What is needed:
With the pictures omitted, please transcribe exactly the lines beginning at the one that contains "You are a GUI" and ending with the last line of the records below.

Collected data:
◆ ◆ ◆ ◆ ◆ ◆ ◆

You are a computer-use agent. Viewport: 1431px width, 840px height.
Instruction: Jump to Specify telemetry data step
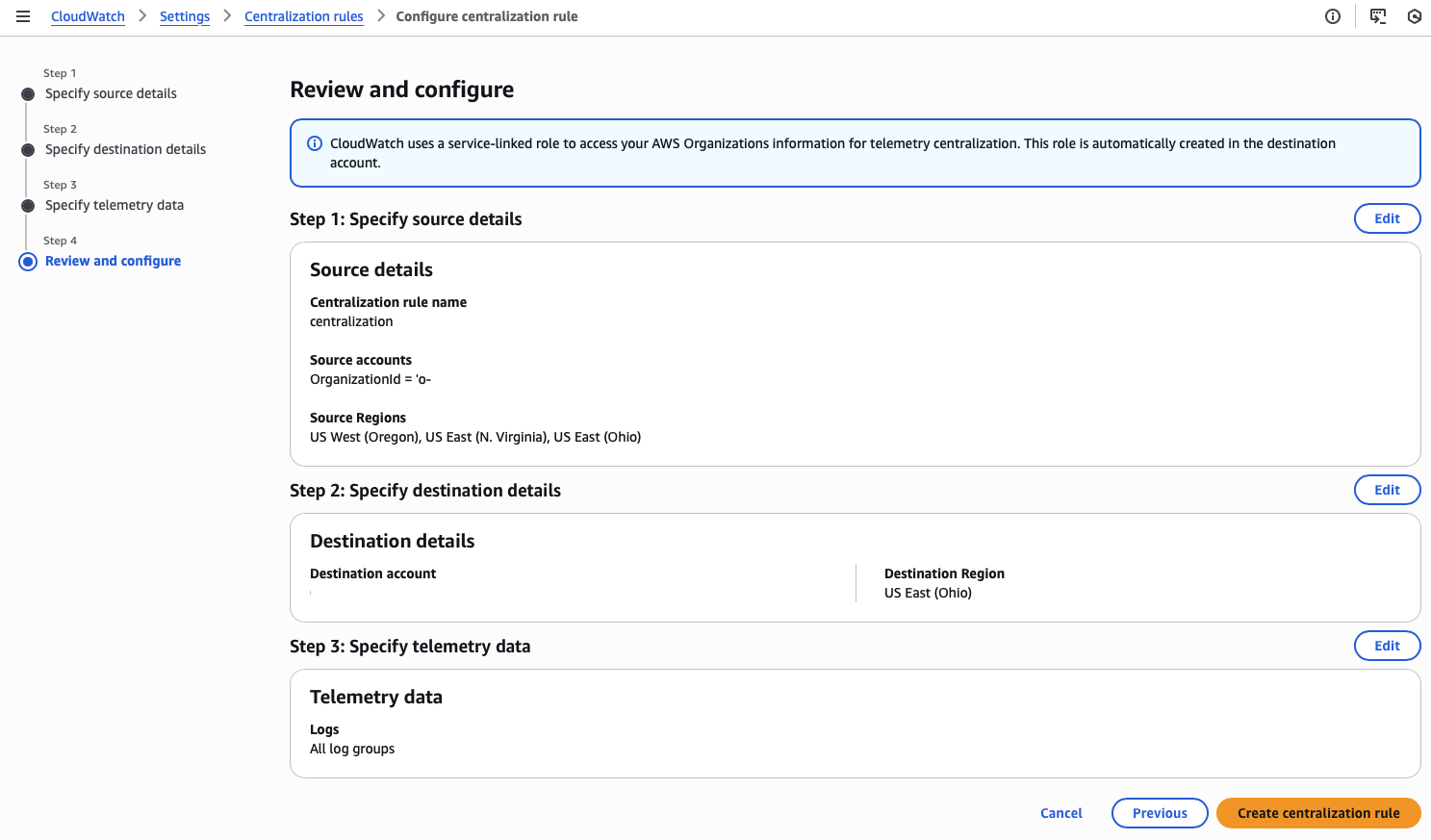tap(115, 205)
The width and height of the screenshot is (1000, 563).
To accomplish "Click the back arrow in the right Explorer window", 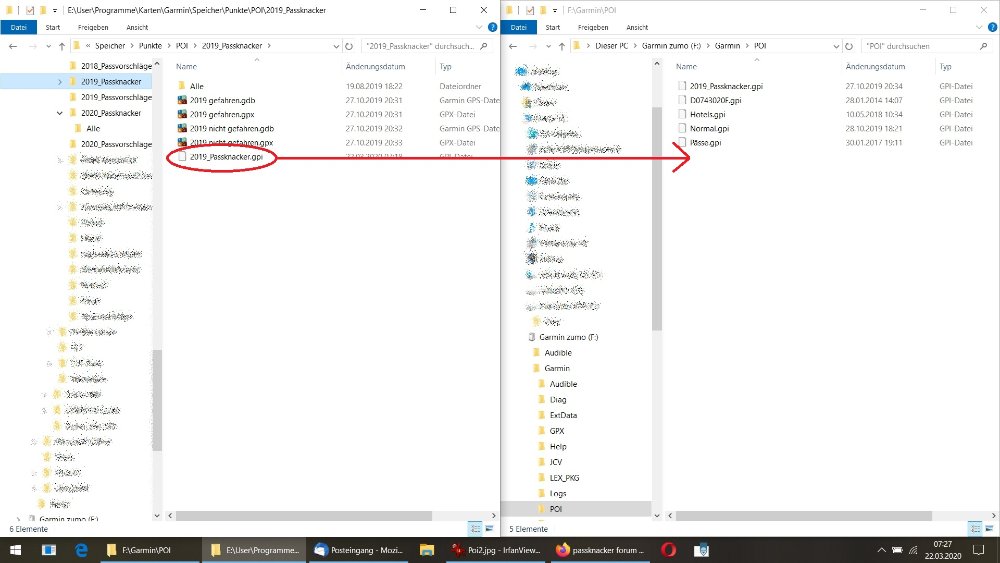I will coord(514,46).
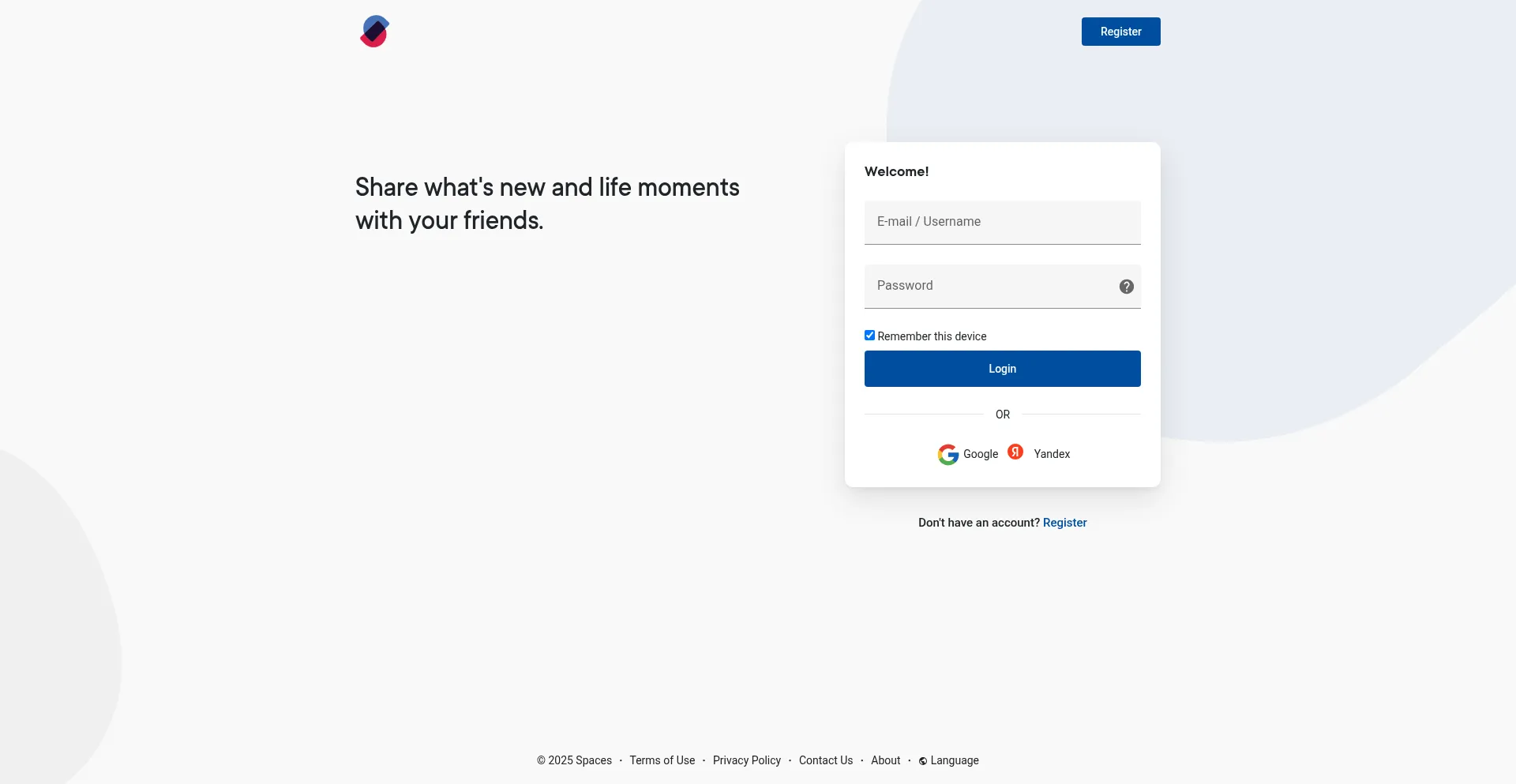Open the Language selector in the footer

[955, 760]
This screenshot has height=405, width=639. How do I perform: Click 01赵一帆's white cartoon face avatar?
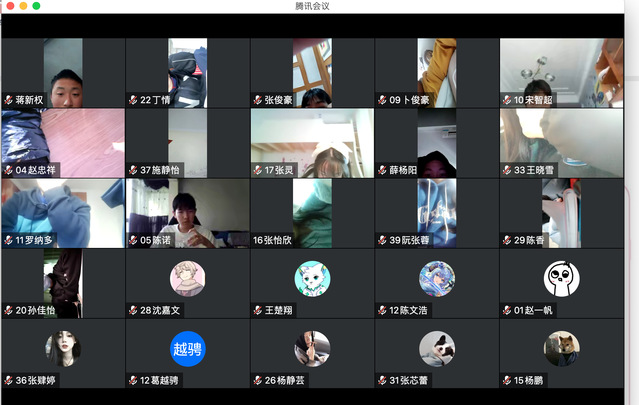click(x=561, y=278)
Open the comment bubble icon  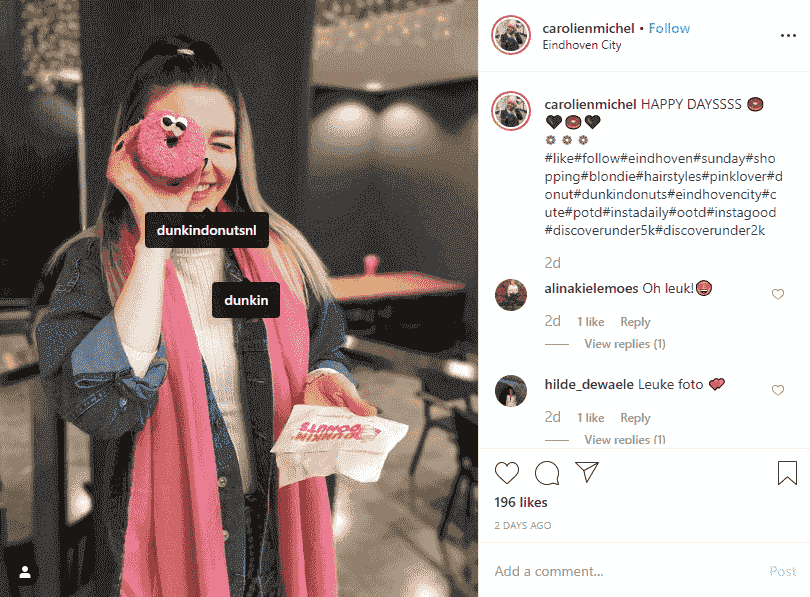click(547, 473)
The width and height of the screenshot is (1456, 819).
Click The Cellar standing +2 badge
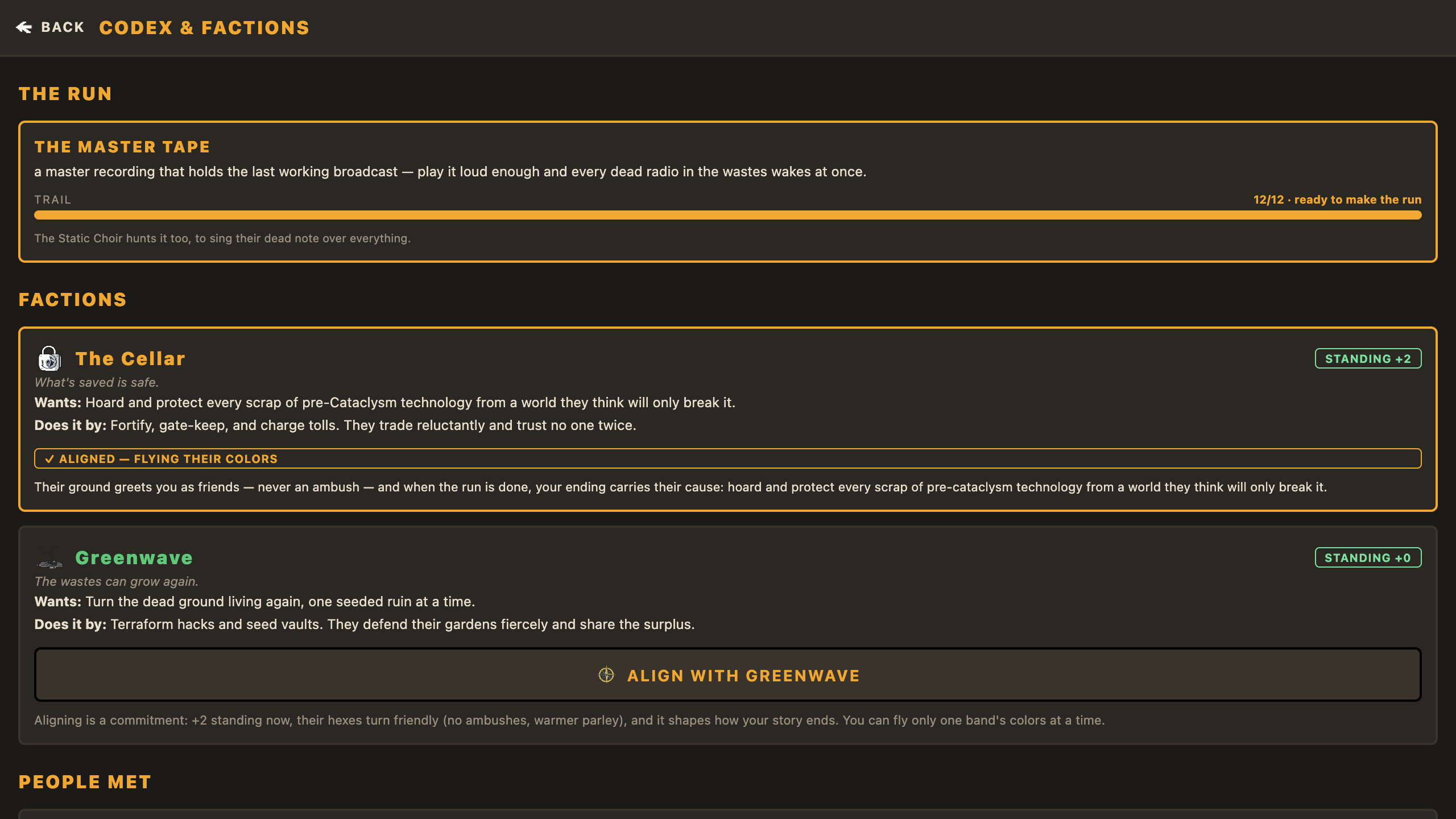click(1368, 358)
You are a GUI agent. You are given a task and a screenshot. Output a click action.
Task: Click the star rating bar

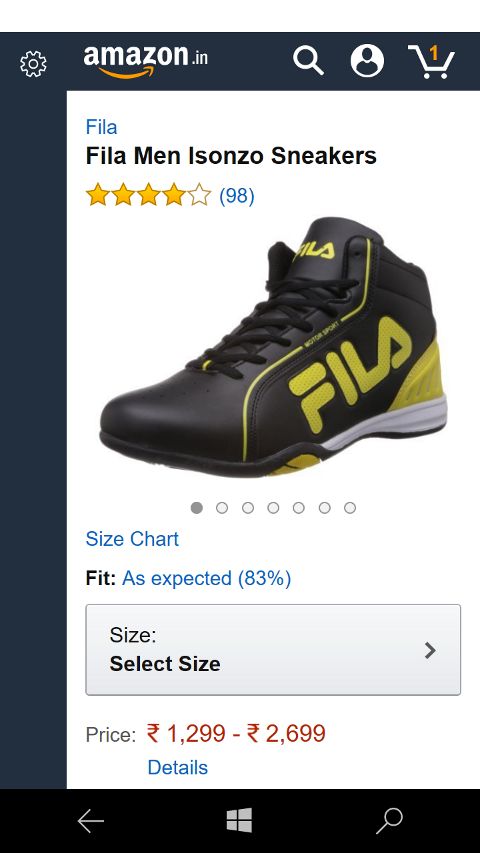tap(148, 195)
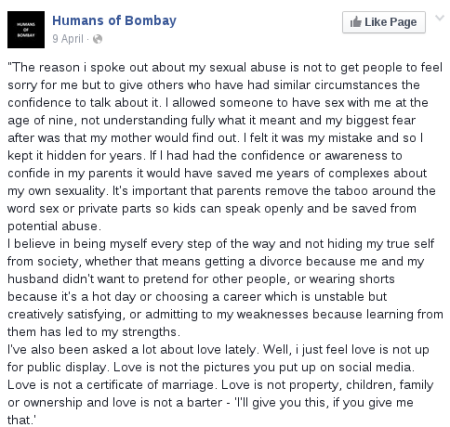450x427 pixels.
Task: Click the Humans of Bombay page name
Action: click(x=114, y=21)
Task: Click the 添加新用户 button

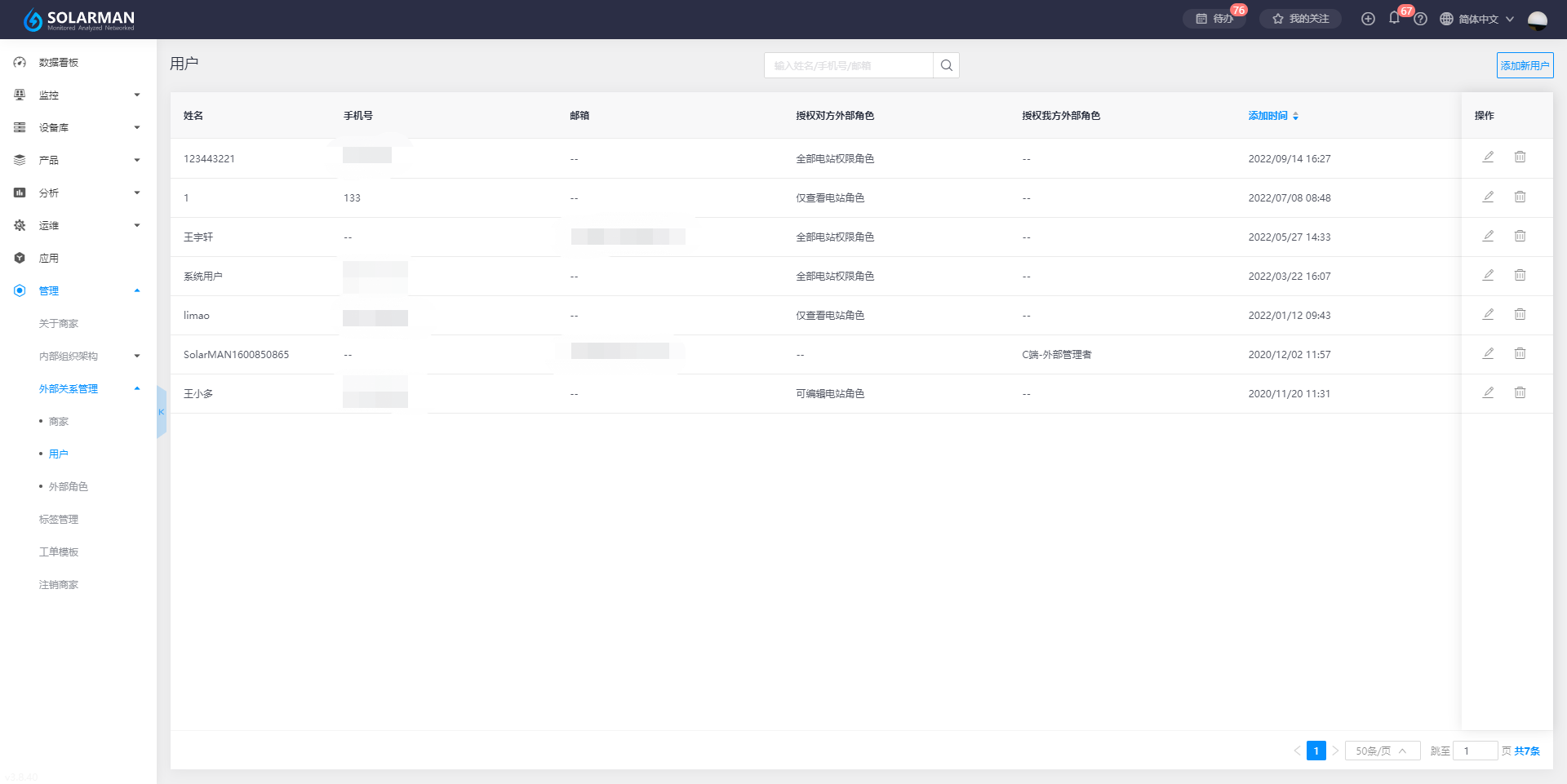Action: (x=1525, y=65)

◆ ◆ ◆ ◆ ◆ ◆ ◆

Solution for this exercise:
You are a GUI agent. You are given a task and a screenshot. Output a click action.
Task: Click the star rating bar

tap(148, 195)
450x427 pixels.
Task: Click the Humans of Bombay page name
Action: click(x=114, y=21)
Task: Click the 添加新用户 button

Action: (x=1525, y=65)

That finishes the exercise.